* **TEXTAUSWAHL**:
-=-=-=-=-
Aber ich will es noch einmal deutlich sagen: Der Koalitionsvertrag gibt vor, wie wir uns morgen zu verhalten haben, wenn wir nicht zu einer einheitlichen Position kommen. Aber ich will nicht glauben, dass es nicht möglich ist, dieses gemeinsame Signal von Berlin aus zu senden, dass wir die unterschiedlichsten Lebensentwürfe der unterschiedlichen Menschen in unserer Stadt ernst nehmen. Die vollständige Gleichstellung wird nicht aufzuhalten sein. Sie wird kommen. Herr Saleh hat darauf hingewiesen, und er hat mit seiner Beschreibung völlig recht gehabt, dieser Weg wird Schritt für Schritt umgesetzt werden.
Jetzt geht es darum – und das ist mir wichtig, und deswegen ringe ich so darum bis zur letzten Minute –, dass diese Koalition zeigen kann, dass wir für ein liberales, weltoffenes und tolerantes Berlin stehen, dass wir genau in Regierungsverantwortung sind und diese Haltung auch entsprechend repräsentieren, die es auch in unserer Bevölkerung gibt. Ich will es noch einmal deutlich sagen, sehr geehrte Kolleginnen und Kollegen von der CDU: Die Tür bleibt bis zur letzten Minute vor der Abstimmung morgen im Bundesrat offen, und ich hoffe sehr, dass wir im Interesse Berlins gemeinsam dieses starke Signal für Gleichberechtigung und Gleichstellung in unserer Gesellschaft senden können. – Vielen Dank!
-=-=-=-=-
* **ROHDATEN**:
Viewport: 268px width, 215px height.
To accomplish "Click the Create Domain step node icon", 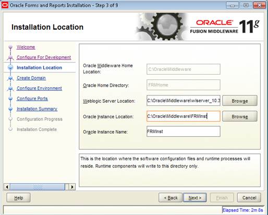I will [x=10, y=78].

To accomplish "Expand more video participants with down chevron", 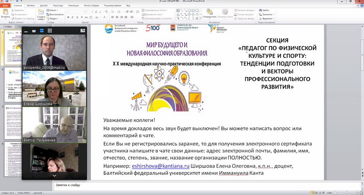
-=-=-=-=-
* **AUFGABEN**:
1. Für welches Berlin steht die Koalition laut der Rede zur Gleichstellung? Nennen Sie alle Eigenschaften, die die Rede diesem Berlin zuschreibt.
2. Bitte schreiben Sie aus der Rede zur Gleichstellung den Abschnitt von „Aber ich will es“ bis einschließlich „Schritt umgesetzt werden.“ ab.
3. Knüpfen Sie an das Ende der Rede zur Gleichstellung an und führen Sie sie weiter.

* **LÖSUNGEN**:
1. liberal, weltoffen, tolerant

2.
Aber ich will es noch einmal deutlich sagen: Der Koalitionsvertrag gibt vor, wie wir uns morgen zu verhalten haben, wenn wir nicht zu einer einheitlichen Position kommen. Aber ich will nicht glauben, dass es nicht möglich ist, dieses gemeinsame Signal von Berlin aus zu senden, dass wir die unterschiedlichsten Lebensentwürfe der unterschiedlichen Menschen in unserer Stadt ernst nehmen. Die vollständige Gleichstellung wird nicht aufzuhalten sein. Sie wird kommen. Herr Saleh hat darauf hingewiesen, und er hat mit seiner Beschreibung völlig recht gehabt, dieser Weg wird Schritt für Schritt umgesetzt werden.

3.
Vielen Dank, Herr Regierender Bürgermeister! – Weitere Wortmeldungen liegen mir nicht vor. – Ach, doch, Entschuldigung! Dann ist eine zweite Rederunde eröffnet. Wer spricht? – Frau Pop! Normalerweise wäre es dieselbe Reihenfolge, aber es hat sich außer Herrn Zillich und Ihnen bislang keiner gemeldet. – Na, gut, dann müsst ihr aber auch die Hand mal heben, damit man es sieht. – Dann hat Kollege Baum jetzt das Wort, weil wir in derselben Reihenfolge vorangehen. – Bitte schön!
Nein! Wir bleiben auch bei dieser Debatte dabei, dass jeder spricht, und es wird in derselben Rederunde gesprochen. Es beginnt der Kollege Baum. – Bitte schön!
Sehr geehrter Herr Präsident! Sehr geehrte Kolleginnen und Kollegen und Gäste! Herr Müller! Man merkt, dass Ihnen das Thema zu Herzen geht, und das finde ich gut.
Wenn man sich aber überlegt und zu Herzen nimmt, was Sie gesagt haben, dann bedeutet das, dass – wenn Sie sich morgen aufgrund einer Interpretation des Koalitionsvertrags Ihres Koalitionspartners tatsächlich enthalten müssen – Sie in ein völlig unsicheres und unüberschaubares Fahrwasser für die Zukunft kommen, denn Sie wissen nicht mehr, an welcher Stelle Ihr Koalitionspartner den Koalitionsvertrag noch ernst meint und an welcher Stelle nicht.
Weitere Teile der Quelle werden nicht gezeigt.